I am currently reading a book on control theory and I have to calculate $e^{At}$ where $ A=\begin{pmatrix} 1 & 1 \\ 0 & -2 \end{pmatrix}$
I computed : $e^{At}=\begin{pmatrix} e^t & \frac{1}{3}(e^t-e^{-2t})\\ 0 & e^{-2t} \end{pmatrix} $ whereas the writer has: $e^{At}=\begin{pmatrix} 1 & \frac{1}{2}(1-e^{-2t})\\ 0 & e^{-2t} \end{pmatrix} $
I worked by both Laplace method and Caley - Hamilton theorem and in both cases I got the first result I wrote. Am I missing something?
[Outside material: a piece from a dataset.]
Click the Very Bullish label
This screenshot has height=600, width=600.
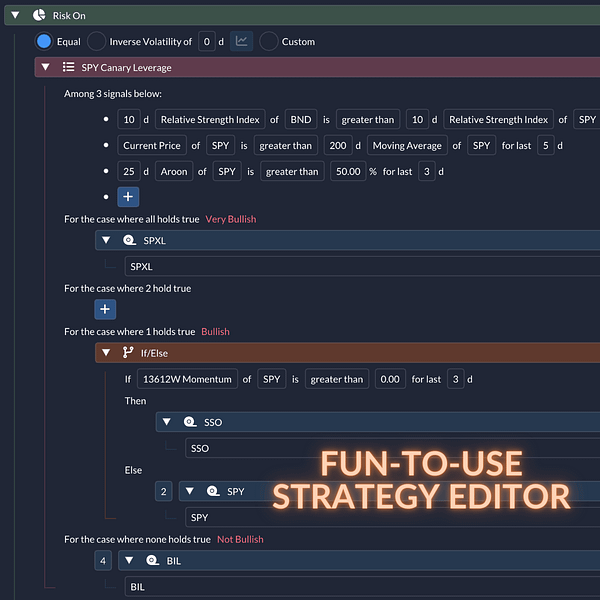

Most likely the typo is the top left element and the $A$ matrix should be
$$ A = \begin{pmatrix} 0 & 1 \\ 0 & -2 \end{pmatrix} $$
because then you get
$$ e^{A t} = \begin{pmatrix}1 & \frac{1}{2}(1 - e^{-2 t}) \\ 0 & e^{-2 t} \end{pmatrix} $$
which is the same as in your book.
If $A=\begin{pmatrix} 1 & 1\\ 0 & -2 \end{pmatrix}$ then your solution is correct.